Bis zur Rekonstruktion immer eine schmerzliche Lücke !
Man kann über Professor Wilhelm Wortmann, der während des Krieges zeitweise Bremer Baudirektor und in den 60er Jahren einer der geistigen Väter des – Gott sei Dank gescheiterten - Vorstadt-zerstörenden ‚Mozart-Trassen-Projets’ war, mit gutem Grund geteilter Meinung sein (nicht zuletzt auch wegen seiner Zugehörigkeit zu diversen nationalsozialistischen Organisationen vor 1945) , aber eine Aussage von ihm, die im Nachlaß des seinerzeitigen Landesdenkmalpflegers, Dr. Rudolf Stein, überliefert ist, läßt aufhorchen:
„[…] In diesem Zusammenhang möchte ich mitteilen, daß mir Herr Professor Wortmann sagte, der ja ein tagenbarener Bremer ist, er bedauere es heute außerordentlich, nach dem Einsturz des Ansgariiturmes als damaliger Baudirektor von Bremen nicht [sofort] alsbald für seinen Wiederaufbau eingetreten zu sein. Das hätte spätestens zu einer Bedingung erhoben werden müssen, als das Kirchengrundstück an Hertie verkauft wurde. Dieser Turm war der schönste, und im Stadtbild wird [sein Fehlen] er immer eine schmerzliche Lücke bedeuten. […]“
Staatsarchiv Bremen, Nachlaß Rudolf Stein, Sigatur: 7,121
Anmerkungen:
Die Einfügungen in eckigen Klammern, die im Typoskript handschriftlichen Ergänzungen über den Textzeilen entsprechen, stammen wie die Durchstreichungen beide von der Hand Rudolf Steins.
Der Begriff ‚tagenbarener Bremer’ oder ‚Tagenbare’ steht für in Bremen gebürtige und aufgewachsene Personen, deren beide Eltern und deren alle vier Großerlterteile ebenfalls in Bremen geboren und aufgewachsen sind. Dabei müßte man den Ausdruck sinnvollerweise eigentlich umdrehen, also ‚Barentagen’, denn der Bestandteil ‚baren’ steht für ‚geboren’ und ‚Tagen’ für ‚aufgezogen’.
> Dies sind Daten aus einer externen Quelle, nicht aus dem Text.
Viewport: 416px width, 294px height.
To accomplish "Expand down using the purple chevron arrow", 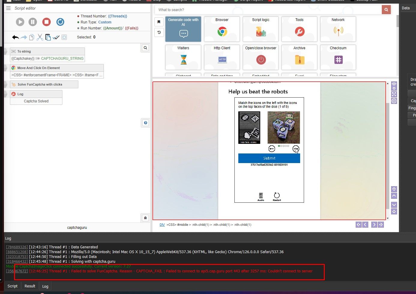I will pyautogui.click(x=394, y=205).
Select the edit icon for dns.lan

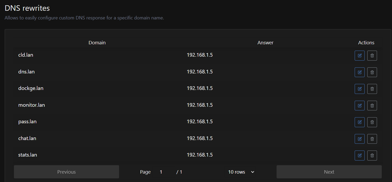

Man höre und staune: Wortmann hätte also am liebsten unmittelbar nach dem Einsturz mit den Vorbereitungen eines zügigen Wiederaufbaus beginnen wollen ! Da dies aber – aus verständlichen Gründen (Endphase des Krieges) - nicht realisierbar war, hätte er spätestens bei den Kaufhausplanungen die Rekonstruktion des Turmes zur Voraussetzung für die Baugenehmigung des Hertie-Baus machen wollen (aber da war er ja schon lange nicht mehr im Amt).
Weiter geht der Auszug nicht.